Saved data entries:
↓

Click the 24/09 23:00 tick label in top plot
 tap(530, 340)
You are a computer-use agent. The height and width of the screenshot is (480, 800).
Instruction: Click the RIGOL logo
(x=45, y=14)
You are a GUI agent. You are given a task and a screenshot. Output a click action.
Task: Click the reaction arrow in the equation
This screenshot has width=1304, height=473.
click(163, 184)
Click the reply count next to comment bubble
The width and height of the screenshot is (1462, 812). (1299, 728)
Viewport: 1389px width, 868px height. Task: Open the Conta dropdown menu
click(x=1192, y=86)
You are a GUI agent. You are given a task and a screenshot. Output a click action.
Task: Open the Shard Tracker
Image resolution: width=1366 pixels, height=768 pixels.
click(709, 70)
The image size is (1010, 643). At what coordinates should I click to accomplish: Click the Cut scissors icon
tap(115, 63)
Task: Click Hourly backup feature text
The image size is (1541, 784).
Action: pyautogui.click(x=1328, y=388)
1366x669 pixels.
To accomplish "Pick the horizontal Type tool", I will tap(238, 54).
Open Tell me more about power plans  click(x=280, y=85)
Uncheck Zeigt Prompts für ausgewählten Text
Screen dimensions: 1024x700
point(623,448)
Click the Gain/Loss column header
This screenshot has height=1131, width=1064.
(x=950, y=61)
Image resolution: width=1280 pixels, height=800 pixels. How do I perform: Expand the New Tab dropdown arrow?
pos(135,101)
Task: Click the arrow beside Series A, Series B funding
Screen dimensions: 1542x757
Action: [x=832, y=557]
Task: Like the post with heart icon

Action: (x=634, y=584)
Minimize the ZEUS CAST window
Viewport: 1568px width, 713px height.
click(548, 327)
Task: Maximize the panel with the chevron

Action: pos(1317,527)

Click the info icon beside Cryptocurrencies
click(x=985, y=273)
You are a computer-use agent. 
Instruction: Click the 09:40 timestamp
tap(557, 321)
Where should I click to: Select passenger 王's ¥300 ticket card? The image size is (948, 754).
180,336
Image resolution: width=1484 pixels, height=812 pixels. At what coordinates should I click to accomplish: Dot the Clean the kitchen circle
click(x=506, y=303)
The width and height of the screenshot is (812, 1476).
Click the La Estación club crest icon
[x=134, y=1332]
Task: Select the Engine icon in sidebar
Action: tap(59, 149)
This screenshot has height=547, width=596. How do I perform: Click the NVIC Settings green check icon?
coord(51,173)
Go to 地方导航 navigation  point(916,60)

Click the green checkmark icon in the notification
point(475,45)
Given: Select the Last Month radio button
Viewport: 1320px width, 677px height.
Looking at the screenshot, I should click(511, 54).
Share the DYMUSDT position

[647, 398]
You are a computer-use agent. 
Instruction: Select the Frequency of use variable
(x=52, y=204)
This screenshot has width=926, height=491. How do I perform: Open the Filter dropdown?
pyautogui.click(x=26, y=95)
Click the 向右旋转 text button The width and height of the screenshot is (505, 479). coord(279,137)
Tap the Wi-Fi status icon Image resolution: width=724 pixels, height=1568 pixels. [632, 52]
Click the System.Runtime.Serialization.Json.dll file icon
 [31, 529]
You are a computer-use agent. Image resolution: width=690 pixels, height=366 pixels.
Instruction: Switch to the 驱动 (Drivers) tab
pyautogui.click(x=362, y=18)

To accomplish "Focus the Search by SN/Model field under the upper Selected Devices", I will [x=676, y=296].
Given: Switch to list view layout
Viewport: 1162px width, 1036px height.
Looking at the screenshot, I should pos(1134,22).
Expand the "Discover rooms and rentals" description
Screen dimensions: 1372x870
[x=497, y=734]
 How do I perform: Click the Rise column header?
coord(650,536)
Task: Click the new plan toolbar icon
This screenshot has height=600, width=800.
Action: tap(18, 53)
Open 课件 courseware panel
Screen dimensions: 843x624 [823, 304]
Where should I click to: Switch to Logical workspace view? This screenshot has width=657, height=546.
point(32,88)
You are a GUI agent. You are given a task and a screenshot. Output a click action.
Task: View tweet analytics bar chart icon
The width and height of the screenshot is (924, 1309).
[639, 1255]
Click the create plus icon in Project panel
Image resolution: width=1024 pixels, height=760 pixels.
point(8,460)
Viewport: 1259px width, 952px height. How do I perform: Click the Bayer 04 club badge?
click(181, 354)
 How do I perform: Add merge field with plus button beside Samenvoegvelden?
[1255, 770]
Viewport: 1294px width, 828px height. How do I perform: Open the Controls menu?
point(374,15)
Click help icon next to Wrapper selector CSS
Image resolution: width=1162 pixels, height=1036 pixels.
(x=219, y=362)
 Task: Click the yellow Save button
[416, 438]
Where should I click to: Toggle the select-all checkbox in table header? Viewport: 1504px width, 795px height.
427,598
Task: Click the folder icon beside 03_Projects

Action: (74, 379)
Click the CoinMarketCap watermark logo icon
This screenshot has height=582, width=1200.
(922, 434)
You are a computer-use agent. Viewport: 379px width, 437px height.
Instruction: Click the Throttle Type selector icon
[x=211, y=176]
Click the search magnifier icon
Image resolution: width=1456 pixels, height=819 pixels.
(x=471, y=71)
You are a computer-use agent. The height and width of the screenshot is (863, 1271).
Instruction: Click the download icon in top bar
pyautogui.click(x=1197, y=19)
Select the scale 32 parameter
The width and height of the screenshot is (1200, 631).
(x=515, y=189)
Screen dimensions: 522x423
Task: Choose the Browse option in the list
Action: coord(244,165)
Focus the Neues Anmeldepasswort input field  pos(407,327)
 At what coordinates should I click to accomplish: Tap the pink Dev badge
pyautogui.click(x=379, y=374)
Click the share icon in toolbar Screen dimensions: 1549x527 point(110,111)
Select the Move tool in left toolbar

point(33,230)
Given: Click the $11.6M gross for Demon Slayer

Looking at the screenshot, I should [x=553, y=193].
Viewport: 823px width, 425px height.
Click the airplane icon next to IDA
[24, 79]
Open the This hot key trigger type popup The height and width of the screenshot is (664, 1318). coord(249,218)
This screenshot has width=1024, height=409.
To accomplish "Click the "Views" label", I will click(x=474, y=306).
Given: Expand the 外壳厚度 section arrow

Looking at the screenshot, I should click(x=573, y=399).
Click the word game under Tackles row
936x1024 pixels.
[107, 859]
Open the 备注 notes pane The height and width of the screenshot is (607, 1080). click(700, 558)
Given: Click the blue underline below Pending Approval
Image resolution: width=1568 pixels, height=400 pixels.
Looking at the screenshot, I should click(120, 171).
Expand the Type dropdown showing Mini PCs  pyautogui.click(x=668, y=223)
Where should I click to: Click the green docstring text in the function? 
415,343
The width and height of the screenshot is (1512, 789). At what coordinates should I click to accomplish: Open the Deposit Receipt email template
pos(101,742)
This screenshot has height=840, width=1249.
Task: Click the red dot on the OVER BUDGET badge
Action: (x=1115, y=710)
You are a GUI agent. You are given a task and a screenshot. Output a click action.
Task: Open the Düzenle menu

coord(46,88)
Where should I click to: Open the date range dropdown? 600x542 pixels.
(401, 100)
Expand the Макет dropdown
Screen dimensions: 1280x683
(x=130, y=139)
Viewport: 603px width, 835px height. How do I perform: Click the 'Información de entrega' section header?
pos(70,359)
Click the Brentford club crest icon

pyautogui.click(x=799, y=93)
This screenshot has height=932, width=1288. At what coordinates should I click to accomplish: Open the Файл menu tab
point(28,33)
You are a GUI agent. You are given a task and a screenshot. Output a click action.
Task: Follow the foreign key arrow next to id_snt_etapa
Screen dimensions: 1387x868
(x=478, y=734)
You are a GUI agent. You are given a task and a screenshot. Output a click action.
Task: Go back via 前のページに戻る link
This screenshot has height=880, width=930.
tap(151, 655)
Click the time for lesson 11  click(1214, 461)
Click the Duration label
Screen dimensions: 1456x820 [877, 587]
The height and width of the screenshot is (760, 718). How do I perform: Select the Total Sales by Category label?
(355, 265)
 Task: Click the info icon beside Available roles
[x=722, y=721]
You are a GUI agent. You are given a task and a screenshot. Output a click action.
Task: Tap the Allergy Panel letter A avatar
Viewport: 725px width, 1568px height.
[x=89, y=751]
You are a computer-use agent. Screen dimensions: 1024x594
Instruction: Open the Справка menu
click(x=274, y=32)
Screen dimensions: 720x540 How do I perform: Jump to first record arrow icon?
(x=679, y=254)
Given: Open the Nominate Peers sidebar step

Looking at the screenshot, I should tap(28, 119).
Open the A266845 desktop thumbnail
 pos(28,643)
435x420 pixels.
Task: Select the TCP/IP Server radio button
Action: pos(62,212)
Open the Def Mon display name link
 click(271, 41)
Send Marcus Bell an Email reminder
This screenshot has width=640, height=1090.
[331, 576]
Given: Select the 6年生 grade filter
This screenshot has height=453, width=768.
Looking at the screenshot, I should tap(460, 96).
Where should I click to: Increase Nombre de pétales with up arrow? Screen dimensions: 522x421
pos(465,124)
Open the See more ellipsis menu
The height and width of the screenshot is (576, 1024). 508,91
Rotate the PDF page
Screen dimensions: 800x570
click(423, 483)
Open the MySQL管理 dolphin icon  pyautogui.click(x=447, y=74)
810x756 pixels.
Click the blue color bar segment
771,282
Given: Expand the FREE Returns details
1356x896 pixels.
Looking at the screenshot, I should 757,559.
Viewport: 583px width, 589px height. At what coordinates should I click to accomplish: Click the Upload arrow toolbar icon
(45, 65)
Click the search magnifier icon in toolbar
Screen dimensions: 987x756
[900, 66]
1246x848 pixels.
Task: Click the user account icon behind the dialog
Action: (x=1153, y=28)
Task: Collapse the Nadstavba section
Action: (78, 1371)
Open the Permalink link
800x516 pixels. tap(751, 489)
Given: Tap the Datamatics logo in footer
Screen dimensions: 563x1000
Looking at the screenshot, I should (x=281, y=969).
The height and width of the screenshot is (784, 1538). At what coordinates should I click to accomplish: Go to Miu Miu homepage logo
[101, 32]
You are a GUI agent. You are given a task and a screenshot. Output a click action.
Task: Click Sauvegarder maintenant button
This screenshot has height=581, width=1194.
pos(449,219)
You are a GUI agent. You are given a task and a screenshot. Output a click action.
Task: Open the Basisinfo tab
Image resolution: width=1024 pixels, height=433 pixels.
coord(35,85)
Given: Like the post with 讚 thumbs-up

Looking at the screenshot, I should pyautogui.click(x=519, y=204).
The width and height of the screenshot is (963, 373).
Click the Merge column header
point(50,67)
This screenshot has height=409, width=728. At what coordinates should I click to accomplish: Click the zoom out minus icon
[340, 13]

↑

» What the task requires
How many lines of the entries include the string "Focus"? Answer with a number and no other words.

» Finished task
2